Sure he did. I almost didn’t believe me.
I accepted my fate with a shrug. She harrumphed and continued on her way, shaking her head with each step in her expensive sneakers. Later, she would entertain her dinner guests with the story uttered in hushed tones, embarrassed to even mention such a thing.
Hopefully, at least, she thinks the dogs are well-behaved. Me, on the other hand, will forever be in the dog house.
Interesting Link – Indie Bookstores
Do you want to support your local indie bookstore but want the convenience of ordering books from home? I have three links for you to consider.
Indiebound – This website allows you to find the books you want and then connect to your local store. Even if the store doesn’t have it in stock, you can order it, have it delivered direct to your house, and still support your local store.
Bookshop – Works in a different way, but still supports indie stores. Your orders are handled by the Bookshop team, but they allocate a portion of their profits to indie stores.

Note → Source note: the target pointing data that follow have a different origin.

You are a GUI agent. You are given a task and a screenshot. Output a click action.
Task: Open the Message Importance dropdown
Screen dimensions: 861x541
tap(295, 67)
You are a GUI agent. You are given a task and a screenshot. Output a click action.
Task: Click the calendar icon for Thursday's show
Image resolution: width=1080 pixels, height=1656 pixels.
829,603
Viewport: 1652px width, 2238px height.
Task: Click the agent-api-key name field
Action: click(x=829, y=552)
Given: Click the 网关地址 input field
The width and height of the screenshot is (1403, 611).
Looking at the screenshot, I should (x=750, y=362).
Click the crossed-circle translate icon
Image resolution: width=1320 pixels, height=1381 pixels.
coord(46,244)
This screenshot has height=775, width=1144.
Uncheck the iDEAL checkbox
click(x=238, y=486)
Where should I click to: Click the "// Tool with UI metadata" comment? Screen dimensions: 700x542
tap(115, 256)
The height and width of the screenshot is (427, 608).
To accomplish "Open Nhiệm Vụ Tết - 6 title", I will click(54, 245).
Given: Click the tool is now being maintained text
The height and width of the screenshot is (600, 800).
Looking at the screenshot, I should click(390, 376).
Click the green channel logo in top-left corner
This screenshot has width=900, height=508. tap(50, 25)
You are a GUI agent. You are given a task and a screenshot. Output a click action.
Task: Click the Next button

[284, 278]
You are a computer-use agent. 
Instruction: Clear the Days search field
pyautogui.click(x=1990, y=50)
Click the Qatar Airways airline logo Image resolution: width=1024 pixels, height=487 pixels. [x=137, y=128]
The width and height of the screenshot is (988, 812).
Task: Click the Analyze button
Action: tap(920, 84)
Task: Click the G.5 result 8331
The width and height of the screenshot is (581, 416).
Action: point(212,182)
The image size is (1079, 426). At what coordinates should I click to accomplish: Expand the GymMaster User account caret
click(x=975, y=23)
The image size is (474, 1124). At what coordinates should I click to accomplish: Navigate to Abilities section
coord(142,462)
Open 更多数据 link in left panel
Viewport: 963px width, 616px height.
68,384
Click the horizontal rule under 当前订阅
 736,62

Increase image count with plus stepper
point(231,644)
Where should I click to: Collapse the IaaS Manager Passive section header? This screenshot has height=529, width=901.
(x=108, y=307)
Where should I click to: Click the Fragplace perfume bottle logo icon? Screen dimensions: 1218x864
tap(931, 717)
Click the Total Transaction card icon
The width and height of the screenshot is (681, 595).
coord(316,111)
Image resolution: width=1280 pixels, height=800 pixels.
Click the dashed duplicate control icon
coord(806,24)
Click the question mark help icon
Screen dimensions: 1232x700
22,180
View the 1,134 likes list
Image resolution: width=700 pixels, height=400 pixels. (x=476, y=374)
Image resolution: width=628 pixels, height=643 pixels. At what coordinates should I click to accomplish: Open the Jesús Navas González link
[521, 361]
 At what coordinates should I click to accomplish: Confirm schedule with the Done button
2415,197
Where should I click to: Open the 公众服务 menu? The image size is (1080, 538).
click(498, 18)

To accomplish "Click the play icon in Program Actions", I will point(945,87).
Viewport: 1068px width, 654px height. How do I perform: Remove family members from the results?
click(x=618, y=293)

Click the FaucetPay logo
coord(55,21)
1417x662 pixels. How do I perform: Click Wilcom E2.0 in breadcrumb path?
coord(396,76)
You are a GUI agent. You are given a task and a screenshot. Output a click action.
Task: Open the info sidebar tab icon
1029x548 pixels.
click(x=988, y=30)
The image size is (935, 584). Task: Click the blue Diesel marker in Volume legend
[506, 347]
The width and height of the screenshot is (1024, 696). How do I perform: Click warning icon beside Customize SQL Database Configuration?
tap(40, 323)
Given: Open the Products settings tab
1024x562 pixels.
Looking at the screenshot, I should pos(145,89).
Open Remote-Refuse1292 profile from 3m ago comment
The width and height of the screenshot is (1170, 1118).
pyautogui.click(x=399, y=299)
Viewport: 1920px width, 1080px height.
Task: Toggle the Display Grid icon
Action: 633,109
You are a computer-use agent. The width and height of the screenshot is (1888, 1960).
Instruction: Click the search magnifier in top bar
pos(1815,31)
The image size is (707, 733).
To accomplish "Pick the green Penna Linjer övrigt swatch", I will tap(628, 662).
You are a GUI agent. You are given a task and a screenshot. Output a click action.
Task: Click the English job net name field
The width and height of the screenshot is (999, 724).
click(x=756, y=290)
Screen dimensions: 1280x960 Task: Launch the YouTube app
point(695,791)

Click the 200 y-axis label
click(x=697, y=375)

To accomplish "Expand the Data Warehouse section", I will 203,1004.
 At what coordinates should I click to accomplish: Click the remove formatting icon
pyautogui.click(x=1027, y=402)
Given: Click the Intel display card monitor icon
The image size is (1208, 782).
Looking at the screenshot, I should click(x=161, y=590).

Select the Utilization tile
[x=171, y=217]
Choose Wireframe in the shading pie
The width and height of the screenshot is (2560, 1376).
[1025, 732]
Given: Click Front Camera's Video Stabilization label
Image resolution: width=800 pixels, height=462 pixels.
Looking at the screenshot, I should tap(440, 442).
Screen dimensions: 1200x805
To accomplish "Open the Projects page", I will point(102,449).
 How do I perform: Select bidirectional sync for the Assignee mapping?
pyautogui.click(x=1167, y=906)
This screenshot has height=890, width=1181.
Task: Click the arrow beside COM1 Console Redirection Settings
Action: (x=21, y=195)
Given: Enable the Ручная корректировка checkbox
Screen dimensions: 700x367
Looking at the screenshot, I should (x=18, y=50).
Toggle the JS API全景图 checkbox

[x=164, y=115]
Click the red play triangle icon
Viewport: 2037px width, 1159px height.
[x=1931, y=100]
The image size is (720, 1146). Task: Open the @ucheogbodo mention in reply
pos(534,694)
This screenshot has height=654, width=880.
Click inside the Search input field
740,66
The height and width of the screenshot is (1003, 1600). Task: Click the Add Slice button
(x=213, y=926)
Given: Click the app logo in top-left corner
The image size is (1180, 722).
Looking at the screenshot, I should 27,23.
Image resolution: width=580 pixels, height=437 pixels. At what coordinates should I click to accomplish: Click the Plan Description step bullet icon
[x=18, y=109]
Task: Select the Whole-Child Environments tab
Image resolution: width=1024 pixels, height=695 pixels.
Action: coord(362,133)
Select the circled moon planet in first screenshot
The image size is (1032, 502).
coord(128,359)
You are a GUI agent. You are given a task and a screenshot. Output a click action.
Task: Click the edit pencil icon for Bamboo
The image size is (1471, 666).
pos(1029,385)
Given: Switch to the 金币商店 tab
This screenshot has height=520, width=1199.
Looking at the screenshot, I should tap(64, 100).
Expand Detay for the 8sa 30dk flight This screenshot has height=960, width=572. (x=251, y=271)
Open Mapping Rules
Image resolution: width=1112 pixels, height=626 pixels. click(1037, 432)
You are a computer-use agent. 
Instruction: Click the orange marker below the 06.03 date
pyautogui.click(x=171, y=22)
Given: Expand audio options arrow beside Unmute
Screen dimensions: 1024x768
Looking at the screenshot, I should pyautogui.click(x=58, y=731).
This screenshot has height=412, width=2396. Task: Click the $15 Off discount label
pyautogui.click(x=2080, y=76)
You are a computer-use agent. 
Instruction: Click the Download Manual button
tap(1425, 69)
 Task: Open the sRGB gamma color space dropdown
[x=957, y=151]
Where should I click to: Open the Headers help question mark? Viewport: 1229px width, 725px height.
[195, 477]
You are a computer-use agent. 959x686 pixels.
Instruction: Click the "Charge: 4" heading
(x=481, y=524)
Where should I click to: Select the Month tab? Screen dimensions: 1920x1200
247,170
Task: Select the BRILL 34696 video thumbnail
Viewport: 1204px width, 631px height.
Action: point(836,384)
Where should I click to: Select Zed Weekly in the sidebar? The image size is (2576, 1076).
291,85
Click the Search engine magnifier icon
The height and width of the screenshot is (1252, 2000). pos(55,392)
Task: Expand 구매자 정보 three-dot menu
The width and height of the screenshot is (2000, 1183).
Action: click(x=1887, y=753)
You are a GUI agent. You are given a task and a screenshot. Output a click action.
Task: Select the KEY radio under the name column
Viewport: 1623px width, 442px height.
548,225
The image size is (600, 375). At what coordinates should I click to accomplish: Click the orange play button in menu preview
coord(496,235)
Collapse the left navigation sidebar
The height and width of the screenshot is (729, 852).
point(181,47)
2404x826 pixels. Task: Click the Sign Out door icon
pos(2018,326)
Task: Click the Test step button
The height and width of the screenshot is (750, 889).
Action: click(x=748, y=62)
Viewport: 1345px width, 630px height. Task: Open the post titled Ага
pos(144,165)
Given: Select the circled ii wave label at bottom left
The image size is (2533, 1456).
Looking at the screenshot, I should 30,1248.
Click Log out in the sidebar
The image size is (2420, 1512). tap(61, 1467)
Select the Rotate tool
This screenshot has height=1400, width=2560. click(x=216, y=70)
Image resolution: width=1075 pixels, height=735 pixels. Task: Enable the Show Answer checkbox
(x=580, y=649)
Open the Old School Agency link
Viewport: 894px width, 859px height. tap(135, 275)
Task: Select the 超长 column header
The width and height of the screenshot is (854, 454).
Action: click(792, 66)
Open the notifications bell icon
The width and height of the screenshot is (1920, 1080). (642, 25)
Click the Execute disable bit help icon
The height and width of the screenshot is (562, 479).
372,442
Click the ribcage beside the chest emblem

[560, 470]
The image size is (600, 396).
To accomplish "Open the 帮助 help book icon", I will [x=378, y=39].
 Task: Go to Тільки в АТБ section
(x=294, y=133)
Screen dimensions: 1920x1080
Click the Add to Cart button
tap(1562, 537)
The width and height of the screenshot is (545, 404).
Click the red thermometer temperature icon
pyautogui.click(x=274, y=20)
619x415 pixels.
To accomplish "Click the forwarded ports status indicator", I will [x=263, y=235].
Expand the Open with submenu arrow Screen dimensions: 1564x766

Malaprops – If you live in or are planning to visit Asheville, Malaprops is our largest indie bookstore. Even cooler, they told me Friday they have ordered and will be stocking my books on their shelves. More on that later when they arrive.
P.S. – I know, I know, all of those links lead to my books. In case you are looking for Christmas presents. Just trying to be helpful.
Gratuitous Dog Picture
Sure, he looks all innocent with those blue eyes and that pickle nose, but the boy can burp. Holy cow, can he burp. And at the worst times possible.